Agar selalu ada hope dalam kehidupan ini. Masih banyak Mahfud-Mahfud lain di MK
dan tempat-tempat penuh oli lainnya.
Tentu
saya juga angkat topi pada penggiat antikorupsi. Juga kepada mereka yang tidak
korupsi. Tapi, saya sungguh hormat kepada mereka yang pernah mendapatkan
kesempatan berada di kolam oli, namun tidak terkena oli. Belum tentu mereka
yang meneriakkan antikorupsi bisa terhindar dari oli ketika mereka diterjunkan
ke kolam oli. Sudah banyak contohnya.
Di
lingkungan BUMN tentu juga banyak contohnya. Saya pun sungguh kagum kepada
orang seperti Ignasius Jonan, Dirut PT KAI. Kepada Dirut PT PLN Nur Pamudji
yang akan dapat Anugerah Bung Hatta karena integritasnya. Kepada Dirut Bank
Mandiri yang dulu Agus Martowardojo dan Zulkifli Zaini maupun Dirut yang
sekarang Budi Sadikin. Kepada Dirut PT Permodalan Nasional Madani Parman
Nataatmadja. Kepada Dirut PT Angkasa Pura I Tommy Soetomo. Kepada Dirut PT RNI
Ismed Hasanputro. Kepada… masih banyak sekali Dirut BUMN yang tidak mungkin
saya sebut satu-satu.
Mereka
itu, sampai hari ini, tergolong orang yang berada di kolam oli. Tapi, mereka
masih bisa menjaga dirinya dari cipratan oli. Tentu mudah bagi mereka yang
tidak sedang berada di kolam oli tidak terkena oli. Tapi, sungguh istimewa
mereka yang sedang berada di kolam oli yang bisa terhindar dari oli. Padahal,
kadang oli itu sengaja diciprat-cipratkan dari luar.
Maka,
logika umum “tidak mungkin orang yang diterjunkan ke kolam oli tidak terkena
oli” belum tentu cocok untuk kasus di atas. Siapakah yang memberikan apresiasi
kepada mereka? Tentu ada lembaga yang sudah mengapresiasi. Bahkan ada beberapa.
Kita bersyukur untuk itu.
Yang juga
menarik dalam banyak contoh di atas adalah ini: mereka tidak hanya bersih untuk
dirinya. Tapi juga tergerak untuk membersihkan lingkungan dalamnya. Misalnya
melalui contoh nyata dari atas. Melalui konsistensi. Melalui pembaruan sistem.
Melalui pengawasan yang ketat.
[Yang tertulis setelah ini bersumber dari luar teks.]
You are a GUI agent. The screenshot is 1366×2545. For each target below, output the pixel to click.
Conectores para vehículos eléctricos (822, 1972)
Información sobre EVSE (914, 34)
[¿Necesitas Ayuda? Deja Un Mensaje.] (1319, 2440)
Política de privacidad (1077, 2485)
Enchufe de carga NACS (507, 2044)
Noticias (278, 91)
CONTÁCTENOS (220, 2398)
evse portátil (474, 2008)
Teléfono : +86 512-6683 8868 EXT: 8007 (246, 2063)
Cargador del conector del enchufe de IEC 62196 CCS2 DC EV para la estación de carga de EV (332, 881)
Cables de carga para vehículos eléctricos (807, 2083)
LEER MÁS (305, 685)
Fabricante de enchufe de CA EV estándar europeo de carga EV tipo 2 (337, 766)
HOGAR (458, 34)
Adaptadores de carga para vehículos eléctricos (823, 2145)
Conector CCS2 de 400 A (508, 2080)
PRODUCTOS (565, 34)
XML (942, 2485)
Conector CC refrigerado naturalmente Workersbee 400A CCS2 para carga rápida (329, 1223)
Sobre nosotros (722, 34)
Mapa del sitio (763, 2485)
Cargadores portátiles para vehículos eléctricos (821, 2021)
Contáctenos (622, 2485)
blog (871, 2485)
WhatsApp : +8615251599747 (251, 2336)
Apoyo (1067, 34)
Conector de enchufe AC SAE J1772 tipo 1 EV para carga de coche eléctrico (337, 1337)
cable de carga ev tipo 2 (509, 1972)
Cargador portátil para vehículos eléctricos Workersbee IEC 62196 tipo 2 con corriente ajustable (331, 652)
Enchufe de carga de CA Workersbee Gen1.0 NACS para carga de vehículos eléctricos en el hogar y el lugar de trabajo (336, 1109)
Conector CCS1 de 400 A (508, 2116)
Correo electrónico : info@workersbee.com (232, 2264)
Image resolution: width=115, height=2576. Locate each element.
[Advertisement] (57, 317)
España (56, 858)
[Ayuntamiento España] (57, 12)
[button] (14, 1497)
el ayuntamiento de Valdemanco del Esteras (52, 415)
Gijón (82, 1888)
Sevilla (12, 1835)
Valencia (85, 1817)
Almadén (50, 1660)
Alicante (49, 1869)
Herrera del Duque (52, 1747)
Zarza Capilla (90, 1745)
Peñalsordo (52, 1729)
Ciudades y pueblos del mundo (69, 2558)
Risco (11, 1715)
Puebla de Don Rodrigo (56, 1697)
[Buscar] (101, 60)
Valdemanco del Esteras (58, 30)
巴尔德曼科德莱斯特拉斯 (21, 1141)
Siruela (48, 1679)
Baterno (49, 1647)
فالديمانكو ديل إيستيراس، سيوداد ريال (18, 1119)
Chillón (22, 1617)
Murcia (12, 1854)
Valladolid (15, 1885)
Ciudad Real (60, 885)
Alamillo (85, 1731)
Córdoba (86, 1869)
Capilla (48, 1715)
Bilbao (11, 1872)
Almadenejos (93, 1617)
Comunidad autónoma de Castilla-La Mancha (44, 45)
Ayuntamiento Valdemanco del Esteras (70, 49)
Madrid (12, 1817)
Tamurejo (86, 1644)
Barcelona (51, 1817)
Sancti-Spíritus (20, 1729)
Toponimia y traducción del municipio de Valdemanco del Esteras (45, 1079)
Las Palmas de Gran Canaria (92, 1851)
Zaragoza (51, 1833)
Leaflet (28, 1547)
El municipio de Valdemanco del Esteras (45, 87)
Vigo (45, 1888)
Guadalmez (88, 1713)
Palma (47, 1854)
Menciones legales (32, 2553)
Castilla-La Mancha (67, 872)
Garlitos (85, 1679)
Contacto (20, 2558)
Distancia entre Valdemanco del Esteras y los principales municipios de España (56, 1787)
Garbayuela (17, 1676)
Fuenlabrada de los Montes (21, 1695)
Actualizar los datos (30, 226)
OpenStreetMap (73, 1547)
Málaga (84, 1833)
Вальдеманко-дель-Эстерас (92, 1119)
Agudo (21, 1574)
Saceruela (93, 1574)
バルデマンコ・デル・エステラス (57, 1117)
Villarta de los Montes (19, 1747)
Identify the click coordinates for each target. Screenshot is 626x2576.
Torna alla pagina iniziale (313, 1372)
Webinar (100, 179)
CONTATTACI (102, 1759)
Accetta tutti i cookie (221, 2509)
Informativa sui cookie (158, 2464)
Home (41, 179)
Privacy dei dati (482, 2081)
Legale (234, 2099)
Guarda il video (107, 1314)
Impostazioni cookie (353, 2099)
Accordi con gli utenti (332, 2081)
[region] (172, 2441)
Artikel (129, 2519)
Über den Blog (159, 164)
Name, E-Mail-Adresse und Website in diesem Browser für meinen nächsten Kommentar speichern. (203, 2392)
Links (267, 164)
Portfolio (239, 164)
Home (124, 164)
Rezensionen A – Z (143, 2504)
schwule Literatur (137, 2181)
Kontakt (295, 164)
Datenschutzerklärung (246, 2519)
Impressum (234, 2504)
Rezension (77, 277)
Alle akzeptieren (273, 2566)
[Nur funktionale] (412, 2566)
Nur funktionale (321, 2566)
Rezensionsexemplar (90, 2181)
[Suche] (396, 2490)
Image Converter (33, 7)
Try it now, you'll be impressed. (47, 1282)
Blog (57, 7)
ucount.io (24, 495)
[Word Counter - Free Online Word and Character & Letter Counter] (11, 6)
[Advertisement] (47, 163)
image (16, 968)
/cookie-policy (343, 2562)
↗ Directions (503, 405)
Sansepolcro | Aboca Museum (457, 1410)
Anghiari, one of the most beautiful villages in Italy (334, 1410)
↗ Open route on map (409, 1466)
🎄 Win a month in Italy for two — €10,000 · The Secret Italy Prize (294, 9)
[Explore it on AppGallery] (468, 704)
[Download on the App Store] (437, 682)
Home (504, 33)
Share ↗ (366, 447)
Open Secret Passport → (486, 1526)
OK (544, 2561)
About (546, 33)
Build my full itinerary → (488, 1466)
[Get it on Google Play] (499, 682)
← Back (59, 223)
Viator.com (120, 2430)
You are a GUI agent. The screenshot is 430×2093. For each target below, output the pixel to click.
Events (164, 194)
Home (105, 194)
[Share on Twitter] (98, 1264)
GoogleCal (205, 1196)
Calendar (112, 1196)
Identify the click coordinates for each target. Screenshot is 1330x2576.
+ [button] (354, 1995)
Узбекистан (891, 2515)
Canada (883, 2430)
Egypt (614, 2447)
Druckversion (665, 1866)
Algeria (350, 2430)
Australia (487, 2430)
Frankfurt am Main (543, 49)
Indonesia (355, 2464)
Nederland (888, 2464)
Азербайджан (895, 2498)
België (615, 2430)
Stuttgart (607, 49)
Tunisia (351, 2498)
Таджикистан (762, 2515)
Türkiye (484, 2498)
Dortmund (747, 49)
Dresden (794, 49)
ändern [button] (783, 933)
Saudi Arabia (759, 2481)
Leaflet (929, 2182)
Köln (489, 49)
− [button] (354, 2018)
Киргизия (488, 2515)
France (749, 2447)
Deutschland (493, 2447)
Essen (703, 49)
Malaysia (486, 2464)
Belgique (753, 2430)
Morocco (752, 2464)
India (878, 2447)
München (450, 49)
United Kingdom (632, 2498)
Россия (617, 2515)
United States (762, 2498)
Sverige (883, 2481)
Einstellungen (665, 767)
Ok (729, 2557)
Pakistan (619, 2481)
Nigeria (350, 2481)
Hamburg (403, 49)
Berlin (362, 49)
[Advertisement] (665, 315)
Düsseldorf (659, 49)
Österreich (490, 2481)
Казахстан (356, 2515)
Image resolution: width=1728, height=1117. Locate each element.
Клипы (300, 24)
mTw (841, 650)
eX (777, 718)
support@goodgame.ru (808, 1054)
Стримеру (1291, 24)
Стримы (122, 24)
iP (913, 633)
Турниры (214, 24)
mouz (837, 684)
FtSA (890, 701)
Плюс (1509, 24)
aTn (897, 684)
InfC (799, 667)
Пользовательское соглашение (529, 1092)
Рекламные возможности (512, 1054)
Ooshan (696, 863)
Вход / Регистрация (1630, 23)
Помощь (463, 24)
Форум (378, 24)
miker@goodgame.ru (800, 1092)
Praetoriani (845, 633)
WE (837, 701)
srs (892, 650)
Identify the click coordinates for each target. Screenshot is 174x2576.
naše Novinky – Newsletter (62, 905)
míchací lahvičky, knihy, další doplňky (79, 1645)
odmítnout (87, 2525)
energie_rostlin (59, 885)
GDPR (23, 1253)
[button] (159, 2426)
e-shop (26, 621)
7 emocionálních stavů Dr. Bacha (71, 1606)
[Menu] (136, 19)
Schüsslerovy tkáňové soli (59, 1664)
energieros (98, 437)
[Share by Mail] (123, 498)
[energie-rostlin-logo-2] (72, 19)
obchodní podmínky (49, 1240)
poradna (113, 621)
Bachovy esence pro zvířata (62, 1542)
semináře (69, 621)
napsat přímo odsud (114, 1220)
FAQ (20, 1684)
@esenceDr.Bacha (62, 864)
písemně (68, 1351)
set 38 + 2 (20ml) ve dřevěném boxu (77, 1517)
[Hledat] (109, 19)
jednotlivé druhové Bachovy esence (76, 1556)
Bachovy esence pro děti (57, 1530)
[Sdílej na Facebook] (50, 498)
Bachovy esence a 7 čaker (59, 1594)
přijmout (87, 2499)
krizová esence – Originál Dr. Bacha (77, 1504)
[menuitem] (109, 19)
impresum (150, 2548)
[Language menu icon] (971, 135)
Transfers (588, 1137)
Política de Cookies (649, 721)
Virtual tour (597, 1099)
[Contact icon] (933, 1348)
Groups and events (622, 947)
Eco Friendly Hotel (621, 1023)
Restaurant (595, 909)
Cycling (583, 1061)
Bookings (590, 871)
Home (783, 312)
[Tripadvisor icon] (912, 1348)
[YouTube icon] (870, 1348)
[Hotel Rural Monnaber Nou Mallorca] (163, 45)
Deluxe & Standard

Juga terutama melalui pembaruan sistem pengadaan
barang dan jasa.
Karena
itu, saya senang sekali ketika bertemu dengan Ketua Badan Pemeriksa Keuangan
(BPK) Hadi Purnomo. Yakni saat beliau mengemukakan ide penyempurnaan sistem
pengadaan barang dan jasa. Saya langsung meresponsnya.
Pak Hadi
Purnomo mengatakan, penyelewengan akan mudah dilacak kalau pembayaran dari
kontraktor ke subkontraktor dilakukan dengan sistem transfer bank. Tidak cash.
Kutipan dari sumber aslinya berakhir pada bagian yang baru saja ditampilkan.